In terms of geography and climate, New York has all the hallmarks of a great bicycling city: It is very compact and flat, with relatively mild weather for most of the year. But the reality on the street hardly lives up to the potential. To actually become a great bicycling city, New York needs to use a broader, bolder set of solutions than it currently employs. Today, DOT’s strategy for creating bike-friendly streets largely involves painting white-striped lanes on select streets to demarcate space for bicyclists. Many of these lanes simply function as drop-off areas for cabs and delivery vehicles. Most have no buffer zone, nor do they connect to other bike lanes or infrastructure. What’s more, the few roads with bike lanes already provide too much capacity for cars, so the DOT’s strategy does very little to actually alter drivers’ behavior to the point where they do not threaten the safety of bicyclists. In fact it is less than the minimum acceptable effort. To paraphrase Enrique Peñalosa, the former mayor of Bogotá, a bike lane where children are not comfortable riding is not a real bike lane.

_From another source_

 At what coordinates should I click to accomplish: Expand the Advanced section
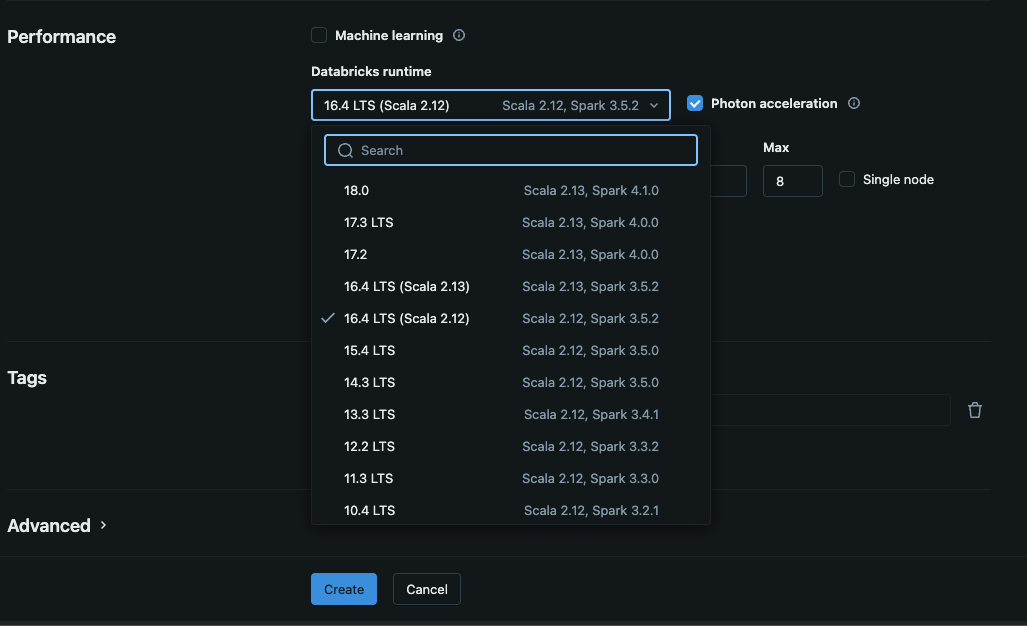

In cities that are serious about creating a viable bicycle network (such as Chicago and Montreal), bike lanes are separated from traffic by physical buffers, or efforts are made to calm traffic on smaller streets so that bicyclists can move comfortably amongst cars. These cities are adopting the practice of providing bicycle racks at transit stops, workplaces, and shopping destinations. The notion that these solutions won’t work here–that New York is somehow different–is especially backwards given that residents have by far the lowest car-ownership rate of any big city in the nation. The DOT’s announcement in September 2006 that it will greatly expand bike facilities over the next three years may signal a welcome change in attitude. If New York continues to build on this initial commitment, we will discover that pedaling around the city is not just for couriers, radicals, and intrepid commuters. Bicycling would become a mainstream form of transportation, one that increases mobility for all ages, from young children to senior citizens.

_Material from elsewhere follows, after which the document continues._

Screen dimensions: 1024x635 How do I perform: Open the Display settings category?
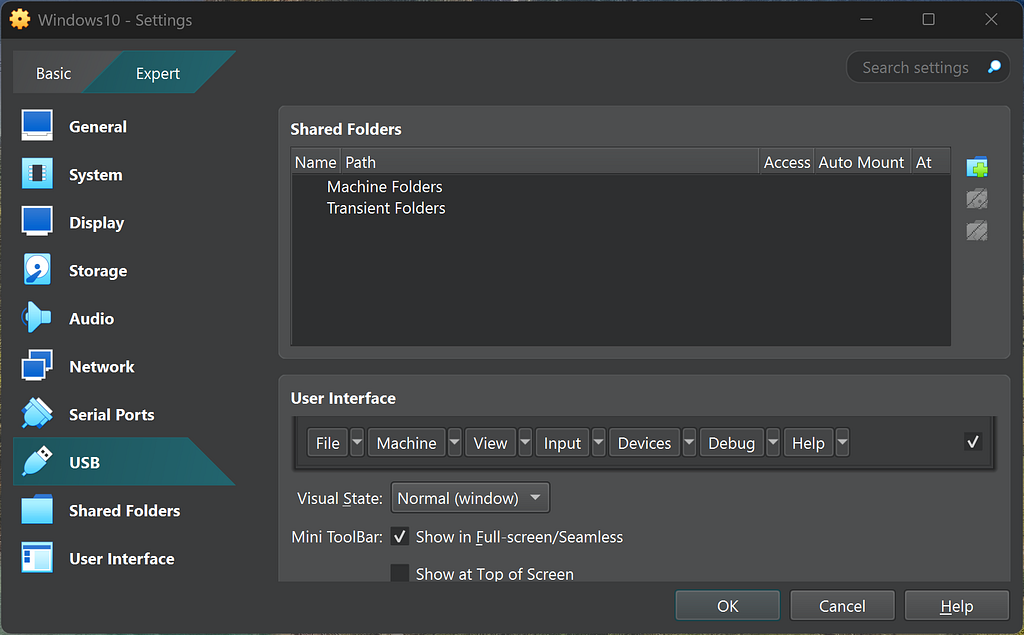pos(96,223)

Parking for Public Employees

The law–not to mention common courtesy–seemingly does not apply to civil servants such as court workers, police officers, and fire department personnel when it comes to parking around their offices, precincts and stations. The consequences are serious. Clogging the sidewalk with cars forces everyone, including senior citizens and children, to take dangerous detours into the street. The public employee parking perk also acts as an incentive for government workers to drive, contributing significantly to traffic congestion. And the whole arrangement exacerbates tensions between residents and public employees, provoking much justified resentment amidst the neighborhoods that are most affected. New Yorkers expect more, especially from their excellent police force and fire department. The continued flaunting of the law and disregard for local communities by a minority among these esteemed agencies is a blight on the reputation of both.